11 September 2016

Avert Sino-US Showdown Over South China Sea

By Dr Sudhanshu Tripathi
08 Sep , 2016

With the US piling up its warships with fighter planes and stationing troops in South China Sea, where China has hectically been active since long past, the likely scenario bodes bad omen with all chances of a major regional war breaking out between the two which may include regional navies like Japan, Australia and South Korea. 

Indeed, the mounting tensions in South China Sea are due to China’s own creation which cropped up there few years back – in 2011 – because Beijing advanced its sovereign claim over entire South China Sea as its maritime territory citing some historical evidences. But that claim was rejected by a five-member panel from the Permanent Court of Arbitration (PCA) in The Hague, Netherlands on July 12, 2016, while deciding on Philippines’ complaint lodged in 2013 for arbitration on grounds of alleged Chinese infringement into Manila’s Exclusive Economic Zone (EEZ), under clauses of violation of the United Nations Treaty governing “Laws of the Sea” (UNCLOS) to which China is also a signatory. Unfortunately, this legal defeat has made Beijing more aggressive and irresponsible in its behaviour as it has resumed threatening all the littoral states of Asia-Pacific including India, thereby endangering the already tense scenario in this region.

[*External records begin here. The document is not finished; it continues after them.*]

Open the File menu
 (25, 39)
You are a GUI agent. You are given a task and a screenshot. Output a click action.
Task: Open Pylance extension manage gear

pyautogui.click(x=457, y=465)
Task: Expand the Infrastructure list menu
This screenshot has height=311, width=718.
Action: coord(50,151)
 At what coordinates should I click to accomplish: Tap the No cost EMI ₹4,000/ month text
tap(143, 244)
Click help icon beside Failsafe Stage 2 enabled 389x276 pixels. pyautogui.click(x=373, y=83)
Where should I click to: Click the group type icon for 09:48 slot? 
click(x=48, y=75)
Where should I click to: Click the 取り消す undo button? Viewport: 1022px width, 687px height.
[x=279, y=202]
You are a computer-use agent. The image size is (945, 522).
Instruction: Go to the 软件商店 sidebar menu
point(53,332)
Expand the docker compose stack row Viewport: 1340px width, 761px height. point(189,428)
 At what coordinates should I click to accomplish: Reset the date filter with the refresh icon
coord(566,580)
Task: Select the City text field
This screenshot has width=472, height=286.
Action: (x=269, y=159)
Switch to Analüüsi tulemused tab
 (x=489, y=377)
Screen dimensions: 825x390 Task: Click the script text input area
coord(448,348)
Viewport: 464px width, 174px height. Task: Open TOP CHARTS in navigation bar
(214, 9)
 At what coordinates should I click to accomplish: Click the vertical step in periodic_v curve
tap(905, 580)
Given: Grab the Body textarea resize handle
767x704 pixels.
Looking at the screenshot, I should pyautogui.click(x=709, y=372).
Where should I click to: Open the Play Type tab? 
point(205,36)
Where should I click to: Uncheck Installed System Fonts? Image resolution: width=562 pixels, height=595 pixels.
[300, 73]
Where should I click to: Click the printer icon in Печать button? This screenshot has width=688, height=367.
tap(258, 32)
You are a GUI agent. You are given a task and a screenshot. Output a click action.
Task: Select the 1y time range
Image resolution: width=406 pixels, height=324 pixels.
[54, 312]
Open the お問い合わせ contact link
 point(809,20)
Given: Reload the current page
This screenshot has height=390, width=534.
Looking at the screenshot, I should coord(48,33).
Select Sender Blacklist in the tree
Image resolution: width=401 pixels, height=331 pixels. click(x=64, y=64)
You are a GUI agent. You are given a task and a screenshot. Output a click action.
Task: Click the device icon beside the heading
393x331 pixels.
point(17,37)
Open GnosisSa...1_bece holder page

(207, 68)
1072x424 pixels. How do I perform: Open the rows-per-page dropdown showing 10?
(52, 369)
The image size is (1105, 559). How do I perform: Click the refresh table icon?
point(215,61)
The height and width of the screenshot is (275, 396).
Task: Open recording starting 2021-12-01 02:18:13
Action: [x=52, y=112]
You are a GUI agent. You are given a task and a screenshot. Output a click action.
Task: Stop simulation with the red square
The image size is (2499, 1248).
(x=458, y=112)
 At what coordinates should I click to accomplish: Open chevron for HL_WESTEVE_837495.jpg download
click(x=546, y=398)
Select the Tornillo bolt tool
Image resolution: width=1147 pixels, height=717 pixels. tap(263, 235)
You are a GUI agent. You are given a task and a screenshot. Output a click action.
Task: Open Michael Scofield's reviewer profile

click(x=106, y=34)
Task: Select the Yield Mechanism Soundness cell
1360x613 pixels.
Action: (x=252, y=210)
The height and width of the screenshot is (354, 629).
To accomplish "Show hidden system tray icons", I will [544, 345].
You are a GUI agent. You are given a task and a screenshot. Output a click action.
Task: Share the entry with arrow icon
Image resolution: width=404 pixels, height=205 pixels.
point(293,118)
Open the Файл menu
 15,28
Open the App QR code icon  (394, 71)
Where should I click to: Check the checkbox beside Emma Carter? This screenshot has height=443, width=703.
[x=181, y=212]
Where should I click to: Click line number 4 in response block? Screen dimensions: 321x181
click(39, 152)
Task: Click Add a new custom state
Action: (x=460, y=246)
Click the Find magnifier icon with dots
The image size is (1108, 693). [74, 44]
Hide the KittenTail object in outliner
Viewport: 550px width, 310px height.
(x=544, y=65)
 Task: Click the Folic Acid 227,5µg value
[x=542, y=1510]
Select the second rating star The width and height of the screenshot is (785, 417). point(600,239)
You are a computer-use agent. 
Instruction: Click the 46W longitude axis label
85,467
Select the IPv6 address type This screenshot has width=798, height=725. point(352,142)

In the recent past, while pursuing its ill-founded claim, China not only raised its naval presence with increasing number of naval warships, submarines and aerial support and monitoring and performing regular naval exercises with bold display of its awesome military power but also creating artificial reefs in the ocean with a view to reclaim land amidst sea for stationing troops, armaments and other logistical purposes. Obviously, this highhandedness was bound to ignite intense reactions not only among littoral powers in the Asia-Pacific – now rechristened Indo-Pacific – like Southeast Asian countries including India but also the distant regional naval powers including Japan, Australia and the US.


In Southeast Asia, China is already engaged in several disputes over sovereignty of islands in South China Sea. It has disputes with Philippines, Vietnam and Malaysia over the control of many islands and reefs as well.

The US has been carefully monitoring all these developments as it has its precious stakes in this region particularly owning its strategic relations with many of Southeast countries and also major powers in the Far East. It has also to ensure and monitor the safe and uninterrupted passage of maritime trade and commerce passing through different sea-lanes in South China Sea region, connecting East Asia with Persian Gulf and West Asia and beyond which would have been stopped pending China’s permission had Beijing’s claim proved its legal validity. The US is also well aware that global geopolitics is moving towards East after around two hundred and half years from its traditional Euro-Atlantic centre of power. That is why the US had already concluded a significant military agreement with Australia in 2011 following its “Asia Pivot” policy having a covert agenda to contain China’s imperialistic-militarist aggressions in the Asia-Pacific so as to provide a security cover to the smaller regional powers and also to establish that the US is still the global power and also maintains its hegemony all across the world.

As a scholar Martin Jacques also predicts in his oft-cited book “When China Rules the World” that China will surpass the US and will become a dominant global leader with none to challenge its hegemony. Obviously, the US is to remove such floating confusions about its sagging global power image and that has, now, brought it into full steam in South China Sea because Beijing has offered it a new opportunity.

Indeed, these events do not bode well for the peace and security of the Indo-Pacific region because China too is very image conscious and particularly because it is still suffering from “Middle Kingdom Complex”, which has propelled it adopt novel ways, like the latest Silk Road and Maritime Silk Road initiative, to assert it regional and global hegemony according to an American scholar, Randall Peerenboom. Obviously, if war begins between the two, it may end up involving Australia, Japan, South Korea and US’ other NATO allies besides Southeast nations, and also India. Its further advancement will inevitably lead to a Third World War which will very horrible as all the key parties in the likely war are, today, nuclear powered belligerents.

To avert the possibility of having another major war destroy this world, China must abide by the decision of the Hague Arbitration. Both sides ought to observe restraint and must seek some diplomatic solution with the help of the United Nations. If China disagrees, it can be diplomatically isolated, although the cost of doing the same will be too high to pay. Here India, being a founder member of the Non-Aligned Movement (NAM) and also a prominent South Asian power, can play a meaningful role in resolving the imminent crisis by evolving fresh global initiative towards peace and non-violence in the world as “nothing is beyond human endeavour”.